Atlanta Armor Shipping Impact

A look at the shipping of armor from Richmond to Portsmouth for the CSS Virginia is found here

   Navy capital ships have always been very expensive in terms of money, manpower and resources. For the Confederacy, the cost of its ironclads was mostly in terms of iron and railroad shipping used. The shipping had to include the movements from the source of the iron, to the rolling mill and then to the shipyard. (The requirements for wood shipping were also large, but the records are too incomplete for analysis.) 
   Below is presented the information derived from the Confederate Navy construction documents in the National Archives, as far as the data is present. The source of the iron is rarely shown, though there is one document listing 53 tons of scrap iron going from Charleston to Atlanta. The source of the armor plates is the Schofield & Markham Rolling Mill in Atlanta. The destinations are rarely known, but must have included every ironclad building site, except Richmond, Yazoo City and Shreveport (yes, there was a shipment to Norfolk). Unfortunately, the railroad documents are so incomplete that we cannot track the shipments, so this data is based on when the plates were presented to the Government for payment (ie, after rolling and sometimes after drilling the bolt holes).

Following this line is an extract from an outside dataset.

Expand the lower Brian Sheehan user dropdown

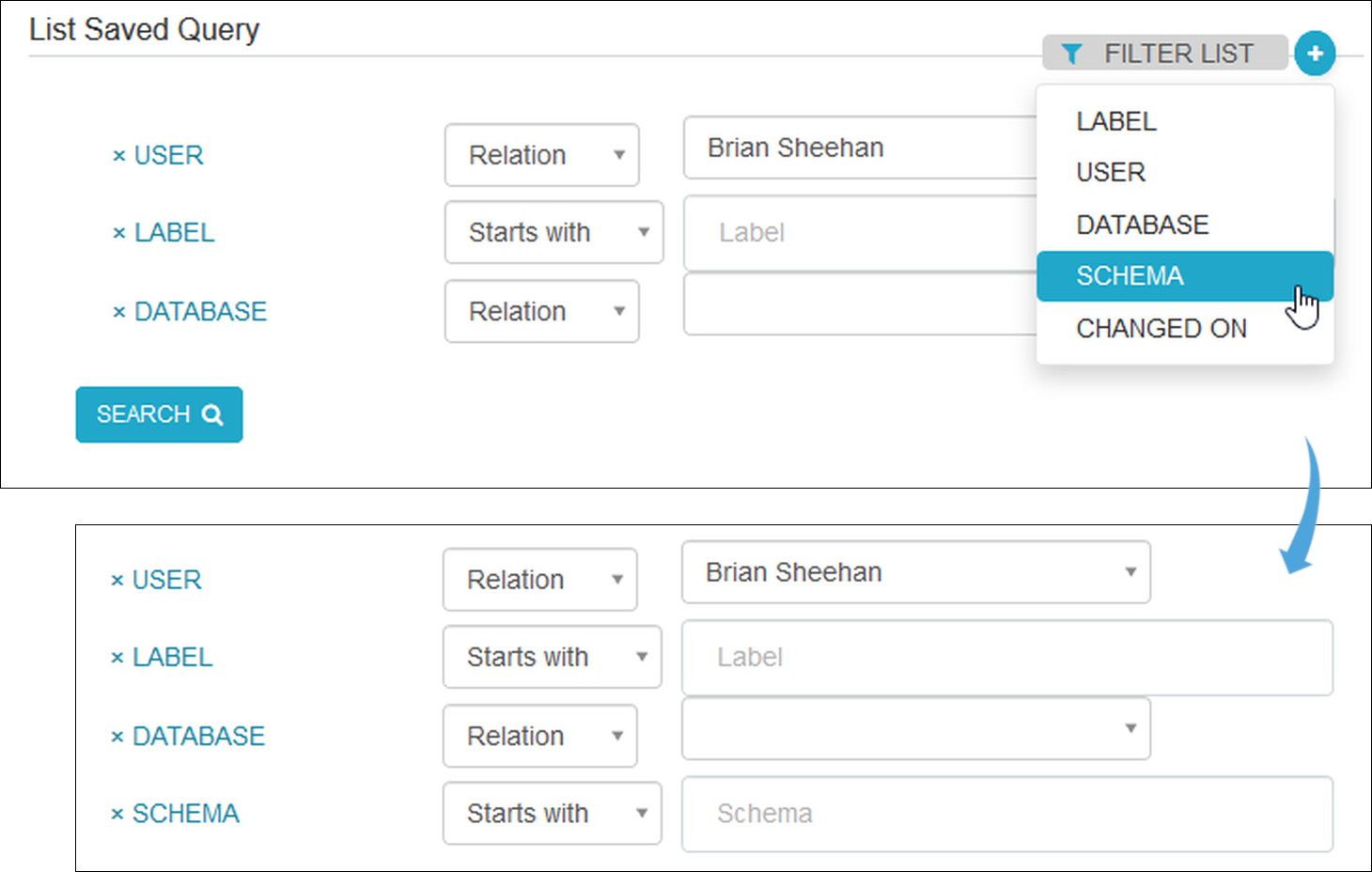coord(915,572)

Date Tons Plate (1) Cars f/Plates Tons Iron (2) Cars f/Iron
4/25/62 150 21 (3)    
5/17/62 175 25    
6/30/62 372 52 (4) 819 102
7/12/62 293 41 295 37
7/23/62 160 22 (5) 286 36
8/19/62 119 17 119 15
8/30/62 211 30 211 26
9/13/62 211 30 211 26
9/29/62 58 8 191 24
10/8/62 196 27 196 25
10/24/62 270 38 270 34
11/1/62 89 12 89 11
11/21/62 154 19 154 19
12/15/62 120 17 (6) 120 15
12/26/62 235 33 235 29
1/9/63 117 16 117 15
1/16/63 100 14 100 13
2/23/63 117 16 117 15
3/3/63 116 16 116 15
3/21/63 164 23 164 21
3/28/63 115 16 115 14
4/4/63 59 8 59 7
4/18/63 214 30 214 27
4/25/63 160 22 160 20
5/8/63 143 20 143 18
5/16/63 103 14 103 13
6/15/63 140 20 (7) 140 18
6/30/63 194 27 194 24
  4555 635 4938 619
Notes: (1) Long tons, 2240 lbs
(2) Short tons, 2000 lbs
(3) To Charleston, 522 bars
(4) To Norfolk
(5) To Savannah for the "Atlanta"
(6) To Charleston, 812 bars
(7) Production reduced because of a shortage of iron
   An additional 26 tons (4 carloads) appear to have been rolled at the Etowah Iron Works, drilled in Atlanta and then shipped to Selma in late 1862.
   The data above shows us two ways the Navy's ironclad building program impacted the railroads of the central South. First, there were at least 1,234 car loads of other supplies that were not delivered because of the Navy's armor shipments. That is about 100 train loads of supplies that got left at depots, waiting transportation, when the most common complaint against the railroads was lack of capacity.
   Second, the iron used to make the armor (at least 5,102 short tons) would could have made enough rail to have laid a bit over 51 miles of track, both rails. Where was this rail needed? The Piedmont RR, the Blue Mountain extension, the Montgomery to Selma line -- and maintenance on the main lines throughout the eastern Confederacy.
   Focusing on the cost of the armor alone does not show the full cost of the ironclad program. Ironclads also required very large amounts of timber, months of labor by scarce mechanics, large quantities of building iron and the guns (some 125 big ones) to arm them.
   All of the above cost must be balanced against what the ironclads did or reasonably could have done. My belief is that the ironclads did or could have impacted the war only at Charleston and Wilmington.